Image gap_placement_65
Figure 33.24: Three A's in the reference (top) have been replaced by two A's in the reads (shown in red). The gap is placed towards the 5' end, but could have been placed towards the 3' end with an equally good mapping score for the read.

In this example, three A's in the reference (top) have been replaced by two A's in the reads (shown in red). The gap is placed towards the 5' end (left side), but could have been placed towards the 3' end with an equally good mapping score for the read as shown in figure 33.25.

Image gap_placement_60
Figure 33.25: Three A's in the reference (top) have been replaced by two A's in the reads (shown in red). The gap is placed towards the 3' end, but could have been placed towards the 5' end with an equally good mapping score for the read.

Since either way of placing the gap is arbitrary, the goal of the mapper is to place the gaps consistently at the same side for all reads.

Bisulfite read mapping result handling

Click Next lets you choose how the output of the mapping should be reported.

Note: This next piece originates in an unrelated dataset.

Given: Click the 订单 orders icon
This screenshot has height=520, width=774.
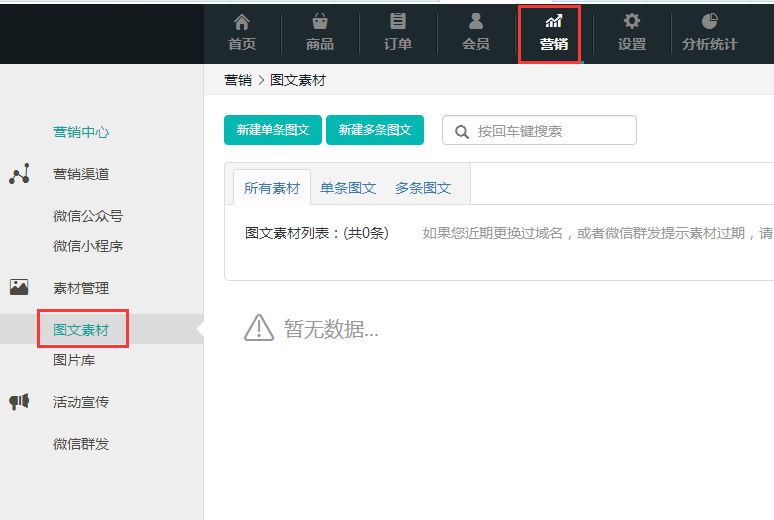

There are two independent output options available that can be (de-)activated in both cases:

However, the main output is a reads track:

Reads track
A reads track is very "lean" (i.e. with respect to memory requirements) since it only contains the reads themselves. Additional information about the reference, consensus sequence or annotations can be added and viewed alongside in the context of a Track List later (by adding, for example, a reference and/or annotation track, respectively). This kind of output is useful when working with tracks in general and especially for resequencing purposes this is recommended.

Note that the tool will output an empty read mapping and report when nothing mapped, and empty unmapped reads if everything mapped.

Image bisulfite-mapping
Figure 33.26: A typical directional shotgun BS-seq mapping, together with the base-level methylation calling feature track on top.

Figure 33.26 illustrates the view of a typical directional shotgun BS-seq mapping. As with any read mapping view, the color of the reads follows the usual CLC convention, that is green/red for forward/reverse reads, and dark/pale blue for paired reads. Independent of this orientation property, each read or read pair has an 'invisible' property indicating if it came from the original top (OT), or original bottom (OB) strand. However, if the BS-sequencing protocol is truly 100%-directional, the orientation in the mapping and the OT/OB origin of reads/read pairs will be concordant.

In this figure, blocks of reads from the original top strand are marked with squiggly brackets on the left, while the rest are from the original bottom strand. In a mapping, they can be distinguished by a pattern of highlighted mismatches to reference. OT reads will have mismatches predominantly on 'T', due to C->T conversion; OB reads will have a pattern of mismatches on 'A' symbols, corresponding to G->A conversion as can be seen on a reverse-complementary strand. When methyl-C occurs in a sample, there will be a match in the reads, instead of an expected mismatch.

In this figure, there were two positions where such events occurred, both on the original bottom strand, and both supported by a single read only. 'G' symbols in those reads are shown in red boxes. The reverse direction of an arrowhead on a base-level methylation track also reflects the OB-position of a methylation event.

Note also that it appears that there may be a G/T heterozygous SNP (C/A in the OB strand) in the second position. While such occurrences may lead to underestimation of true methylation levels of cytosine alleles in heterozygous SNPs, our current tool does not attempt to compensate for such eventualities.

To understand and interpret BS-sequencing and mapping better, it may be helpful to examine the position (marked with a red asterisk) in between the two detected methylation events. There appears to be an additional A/C heterozygous SNP with C's in reads from OT strand fully converted to T's, i.e., showing no evidence of methylation at that heterozygous position.